→ Daftar Tugas:
A) Sebutkan semua hal yang, menurut kutipan tentang Imam al-Ghazali, beliau jelaskan dalam kitab al-Munqiz min al-Dalāl dengan diawali kata "bagaimana".
B) Teruskan kutipan tentang Imam al-Ghazali dari bagian terakhirnya.

→ Kutipan Teks:
-- -- --
Demikianlah Imam al-Ghazali mempersiapkan dirinya dengan persiapan agama yang
benar dan mensucikan jiwanya dari noda-noda keduniaan, sehingga beliau menjadi seorang
filosof dan ahli tasawuf serta sebagai seorang pemimipin yang besar di zamannya.
Kemudian, setelah menjalani khalwat, Imam al-Ghazali pulang ke Baghdad dengan
hati yang berbunga-bunga, senang, gembira, ibarat seorang pahlawan yang meraih
kemenangan dalam sebuah pertempuran. Di Baghdad beliau kembali mengajar dengan
penuh semangat. Kesadaran baru yang dibawanya bahwa paham sufi adalah prinsip yang
sejati dan peling baik, diajarkannya kepada mahasiswanya.
Kitab pertamanya yang beliau karang setelah kembali ke Baghdad adalah kitab al-
Munqiz min al-Dalāl (penyelamat dari kesesatan). Kitab ini disebut sebagai salah satu buku
referensi yang sangat penting. Kitab ini mengandung keterangan sejarah hidupnya di waktu
transisi yang mengubah pandangannya tetang nila-nilai kehidupan. Dalam kitab ini juga
beliau menjelaskan bagaimana iman dalam jiwa itu tumbuh dan berkembang, bagaimana
hakikat ketuhanan itu dapat tersingkap bagi umat manisia, bagaimana memperoleh
pengetahuan sejati (‘ilmu al-yaqīn) dengan cara tanpa berpikir dan logika namun dengan
cara ilham dan mukasyafah menurut ajaran tasawuf.
-- -- --
→ Data Hasil Ekstraksi:
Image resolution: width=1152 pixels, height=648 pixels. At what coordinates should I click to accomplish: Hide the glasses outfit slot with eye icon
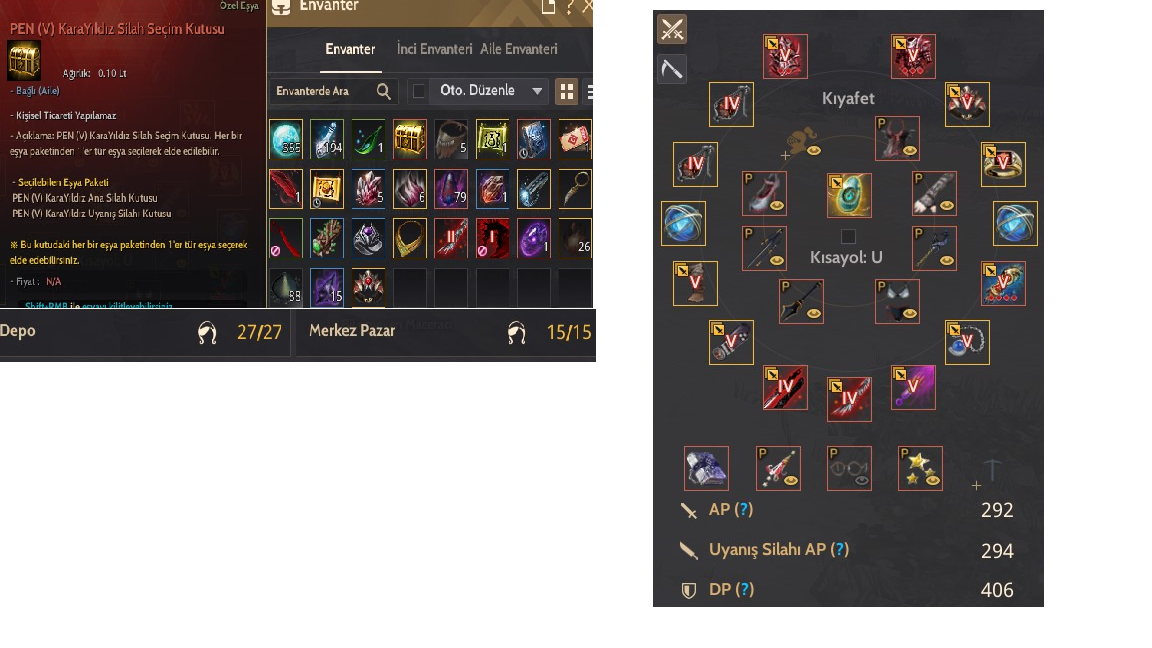tap(863, 480)
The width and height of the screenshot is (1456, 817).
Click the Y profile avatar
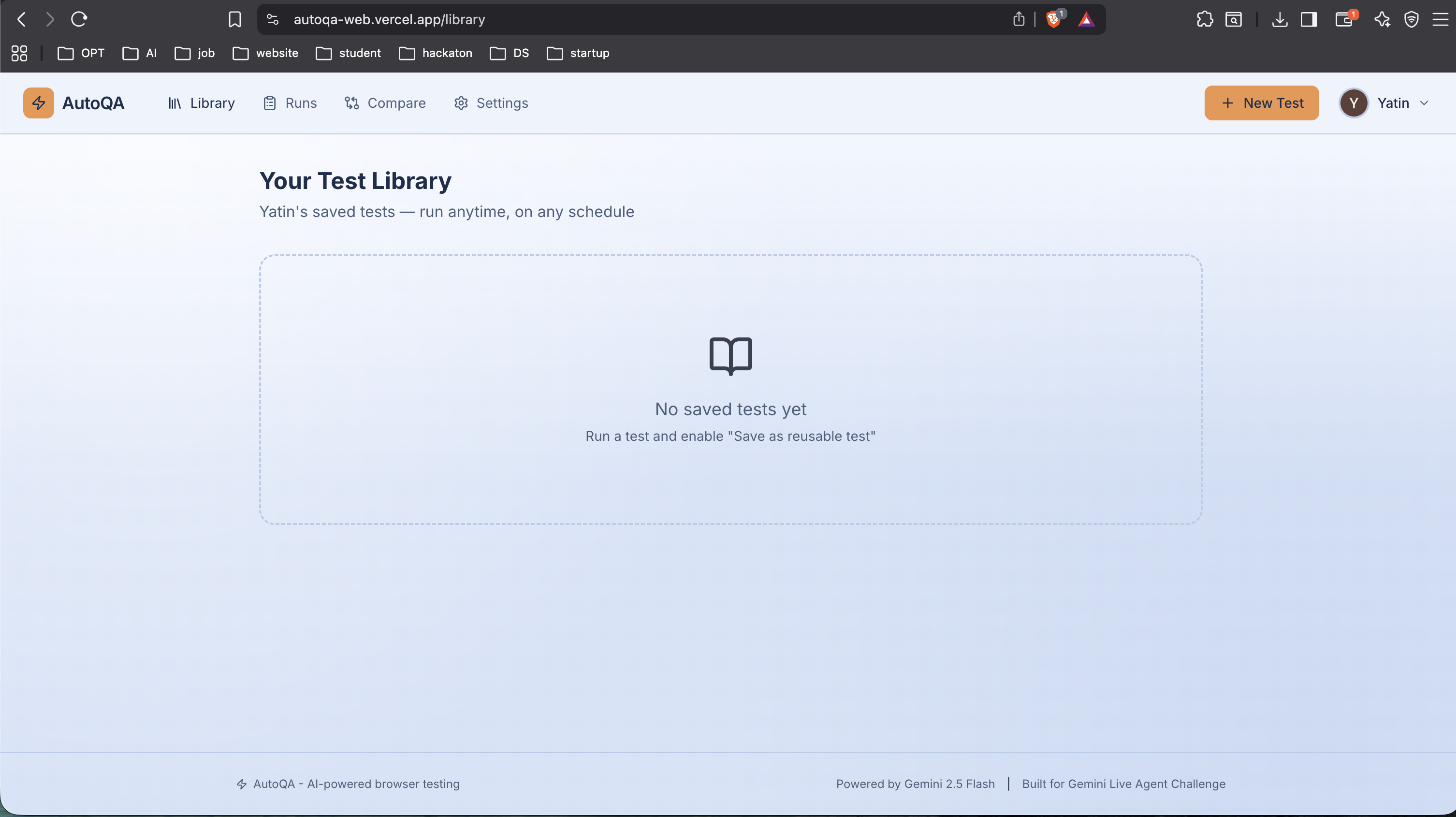1353,103
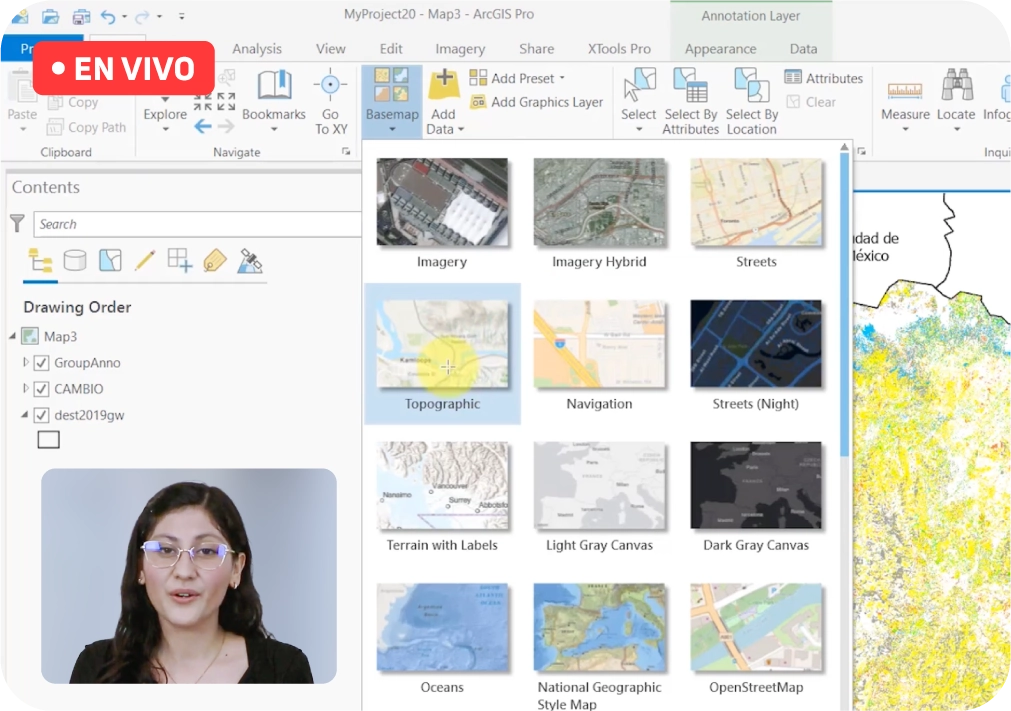Switch to the Imagery ribbon tab
This screenshot has height=711, width=1011.
(460, 49)
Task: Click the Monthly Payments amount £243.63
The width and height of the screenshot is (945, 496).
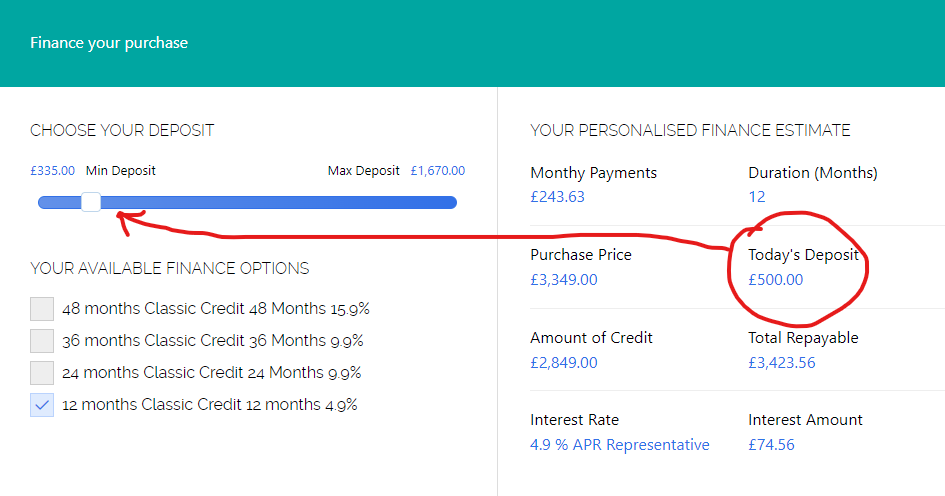Action: point(557,197)
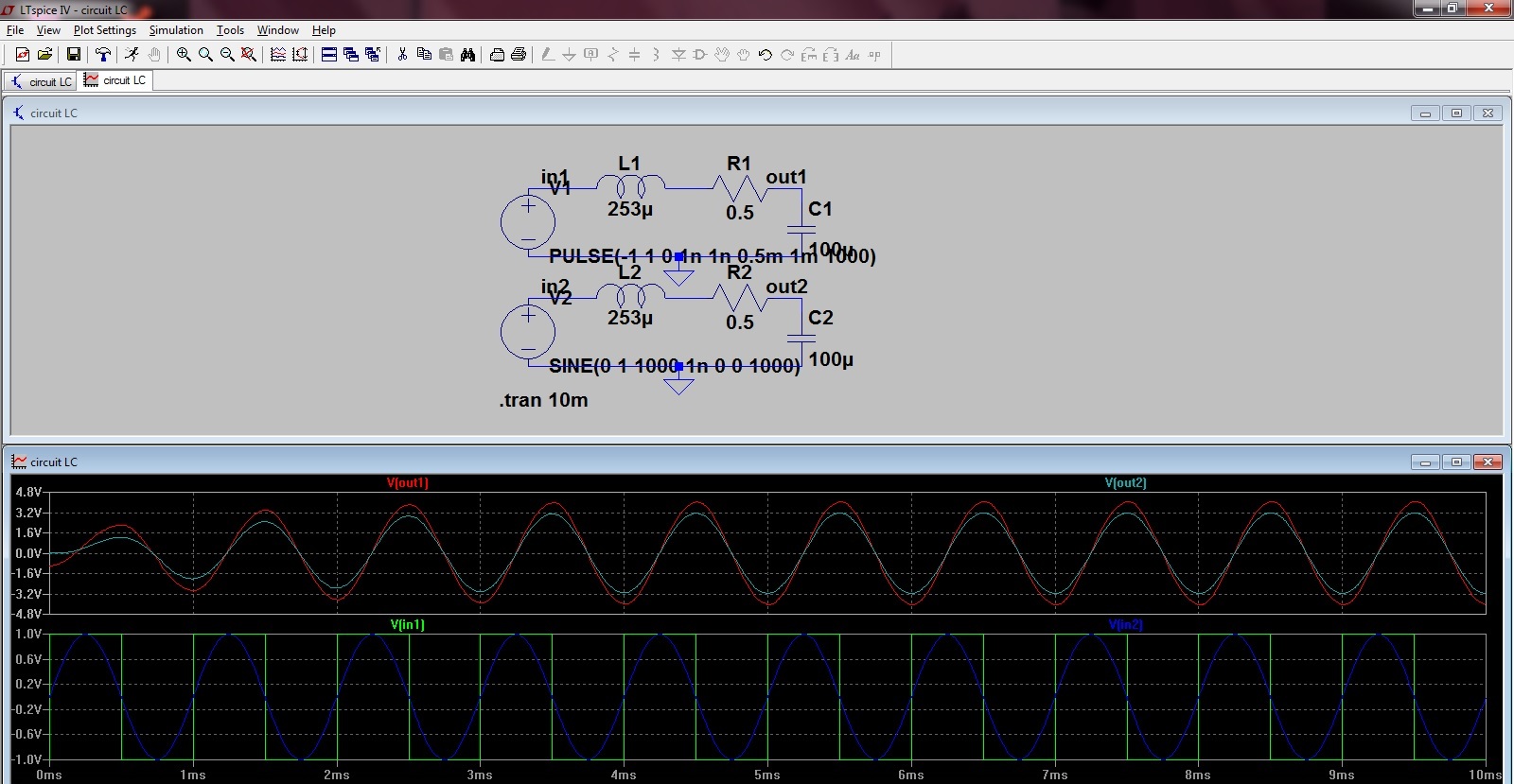The image size is (1514, 784).
Task: Save the schematic with the floppy icon
Action: click(73, 55)
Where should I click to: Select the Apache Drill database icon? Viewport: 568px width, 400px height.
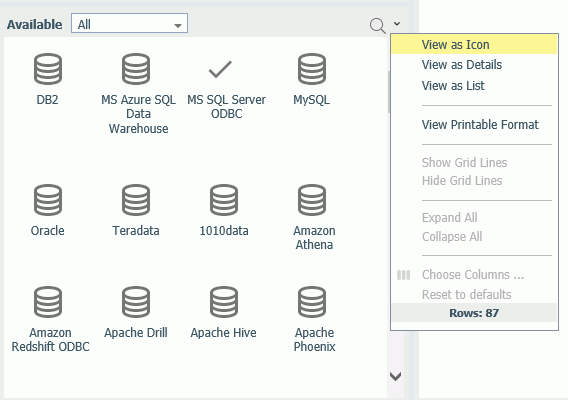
-- -- --
→ Hasil:
A)
- Iman dalam jiwa tumbuh dan berkembang.
- Hakikat ketuhanan dapat tersingkap bagi umat manusia.
- Pengetahuan sejati (‘ilmu al-yaqīn) diperoleh tanpa berpikir dan logika, tetapi melalui ilham dan mukasyafah menurut ajaran tasawuf.

B)
Setelah sekitar sepuluh tahun beliau berkhalwat, dan setelah sekembalinya Imam al-
Ghazali ke Baghdad, beliau pindah ke Naisabur sebagai rasa cintanya terhadap keluarganya.
Setelah itu beliau mendapat panggilan lagi dari Perdana Menteri Nizamul Mulk untuk
memimpin kembali Universitas Nizamiyah di Naisabur yang ditinggalkannya.
Imam al-Ghazali kembali mengajar dengan penuh semangat. Hanya saja beliau
menjadi guru besar dalam bidang studi lain tidak seperti dulu lagi yaitu dengan mengajarkan
tasawuf yang penuh dengan kehidupan asketik. Di samping itu, beliau juga mendirikan suatu
madrasah fiqih yang khusus mempelajari ilmu hukum.11
Hidup di kampung halamannya sendiri membuat Imam al-Ghazali merasa tenang.
Dan di tengah-tengah ketenangan jiwanya, Imam al-Ghazali memberikan sebuah pengakuan
yang jujur yang dapat dijadikan pegangan bagi segenap orang yang memiliki ilmu
pengetahuan, sebagaimana dikutip oleh Zainal Abidin Ahmad, yaitu:
“Dan aku sekarang meskipun aku bekerja lagi untuk menyebarkan ilmu pengetahuan,
tetapi tidaklah boleh dinamakan aku “kembali”, karena kembali itu adalah berarti
melanjutkan kerja lama. Karena di masa lalu itu, aku menyebarkan ilmu pengetahuan
adalah didorong oleh keinginan mencari nama, dan untuk itu aku menjalankan
dakwah-seruan dengan ucapan dan dengan amal perbuatan. Memang demikianlah
tujuanku dan niatku di masa itu.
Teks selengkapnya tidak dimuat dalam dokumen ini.